If you have been looking into the market of home loan, you
might have come across the term ‘property tax’ more than once. Though property
tax varies from state to state and depends on the valuation of your home, you
must remember that your home loan depends on the property tax. Each home loan has
the provision that in case you fail to pay off the property tax in an “event of
default”, the lender could even foreclose on your property even when all your
mortgage payments have been done in a punctual manner.
Why should you concern yourself with property tax?
In India, property is a source of income for many and hence,
it was only but natural that tax would be levied on any property you purchase, is
it a humble shop or godown, flat or a proper residential building, provided you
are using it to earn money in any form. The amount of property tax that you
need to pay would depend on the value of the property that is being taxed in
the first place.
Why is the property tax being charged at all?
The fact that the local municipal authority is the force
behind the property tax being levied must tell you a lot about how the money
you pay goes to towards the maintenance of the basic civic services in your
city. The property tax in India is only charged on the real estate building and
not on the plots of land, which don’t have any establishment in its vicinity.
How is the property tax calculated? What is Annual Value?

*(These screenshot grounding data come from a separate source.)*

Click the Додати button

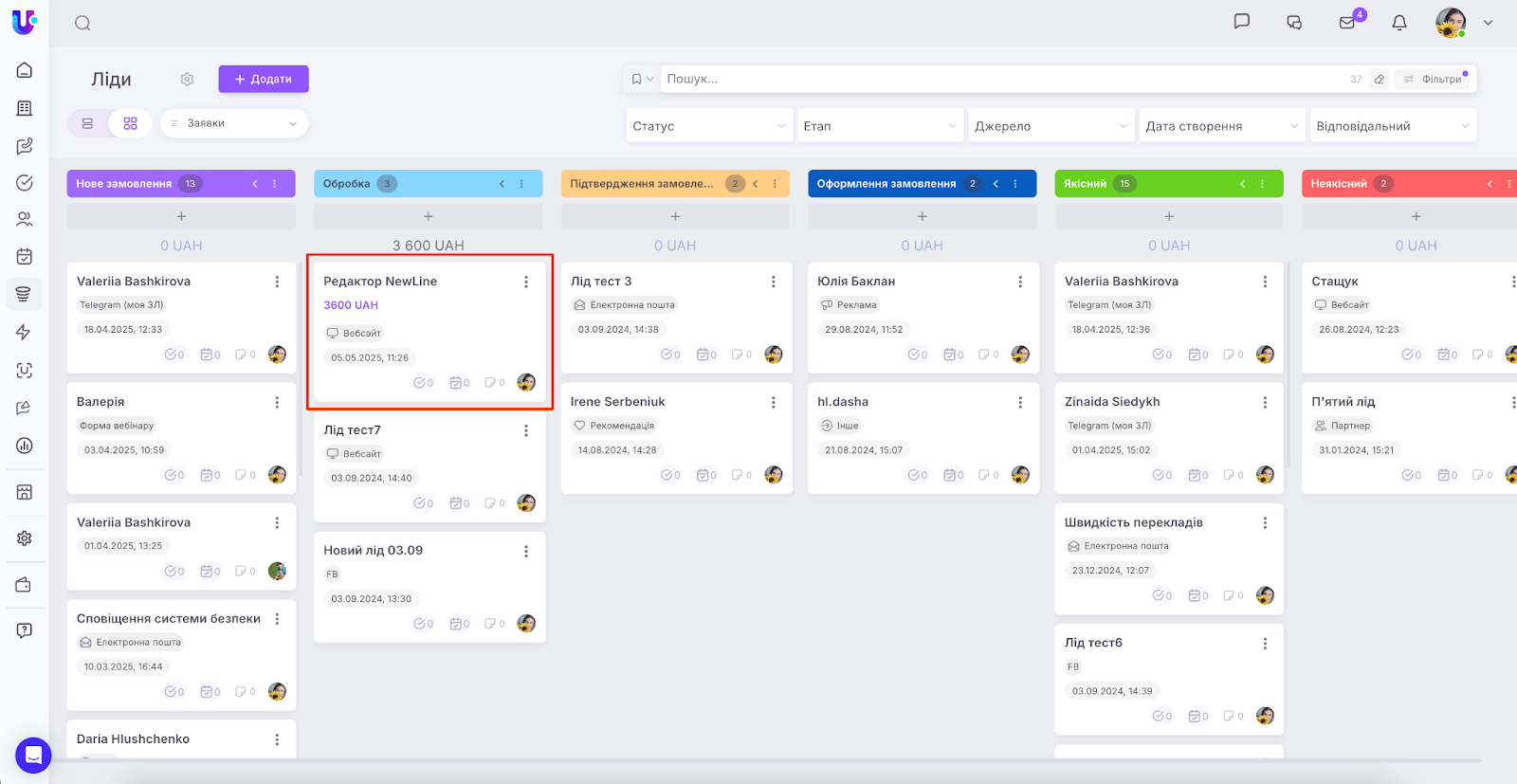pyautogui.click(x=264, y=80)
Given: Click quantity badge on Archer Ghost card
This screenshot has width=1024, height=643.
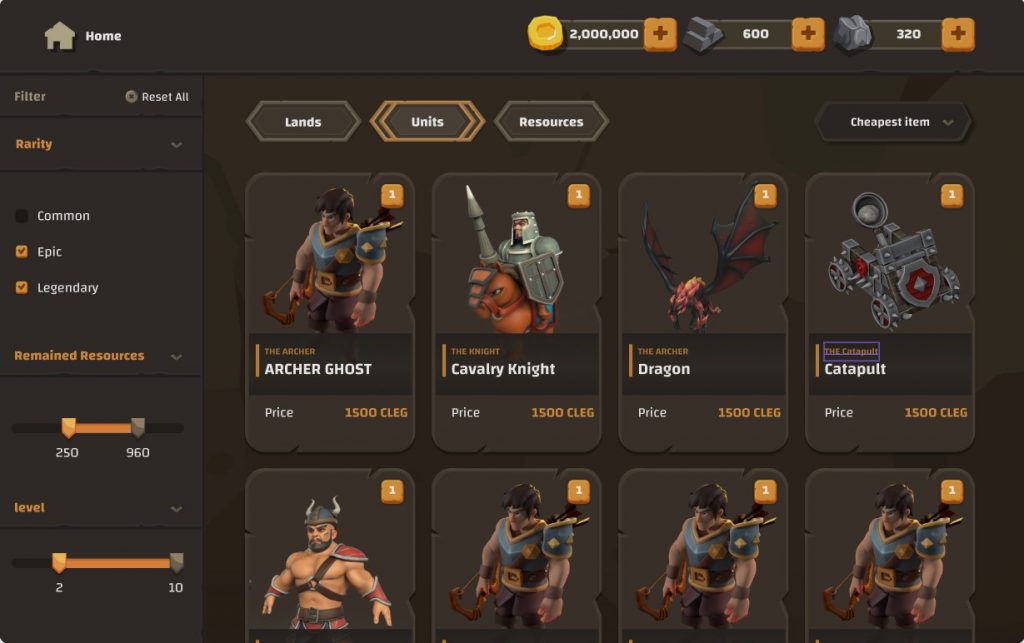Looking at the screenshot, I should [392, 195].
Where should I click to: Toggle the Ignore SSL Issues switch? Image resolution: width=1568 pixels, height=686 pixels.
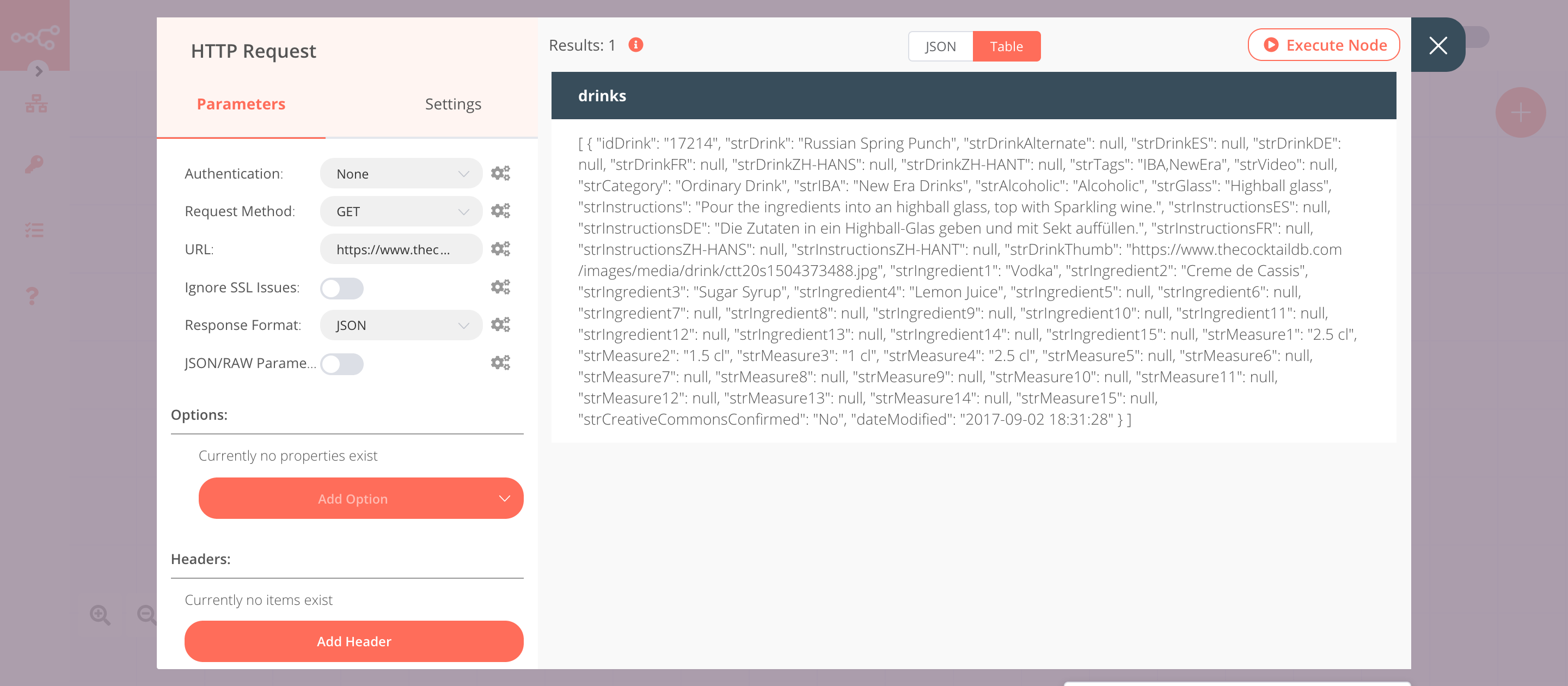[x=341, y=288]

The property tax you need to pay is decided on the basis of
the annual value of the let out or self-occupied property. For the self-occupied
properties, the annual value is taken to be zero. However, if that property is
rented, the property tax is calculated accordingly.

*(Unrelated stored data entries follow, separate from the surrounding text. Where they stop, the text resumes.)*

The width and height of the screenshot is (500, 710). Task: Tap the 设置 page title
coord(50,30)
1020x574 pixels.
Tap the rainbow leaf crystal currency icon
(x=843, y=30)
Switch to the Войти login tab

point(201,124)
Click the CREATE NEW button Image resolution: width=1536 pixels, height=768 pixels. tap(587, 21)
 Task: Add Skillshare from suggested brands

What are the tax benefits of your Housing Finance?
Under Section 24, you are empowered to claim up to Rs
200000 or the actual amount of repaid interest. However, you can only make the
claim when you are in possession of the house.
Under Section 80C, you can claim the principal up to the
maximum limit of Rs 150000 across all the investments made under the section
80C. However, you might be needed to show the lender’s statement showing the
not only the interest and principal components but also the repayment for the
year.
How can a new homeowner avoid property tax traps?
Every homeowner should go to the pains of confirming the tax
rate before signing on the dotted line to save himself from the reassessment
and hikes of rate of interest. The estimate of a real estate broker of the
approximate tax bill might prove to be helpful but even then you might be
required to pay more tax in the subsequent years. You can potentially open up
an escrow account in order to set apart the funds that would be drained to
provide for the taxes.
[Source: http://loanyantra.com/blog/]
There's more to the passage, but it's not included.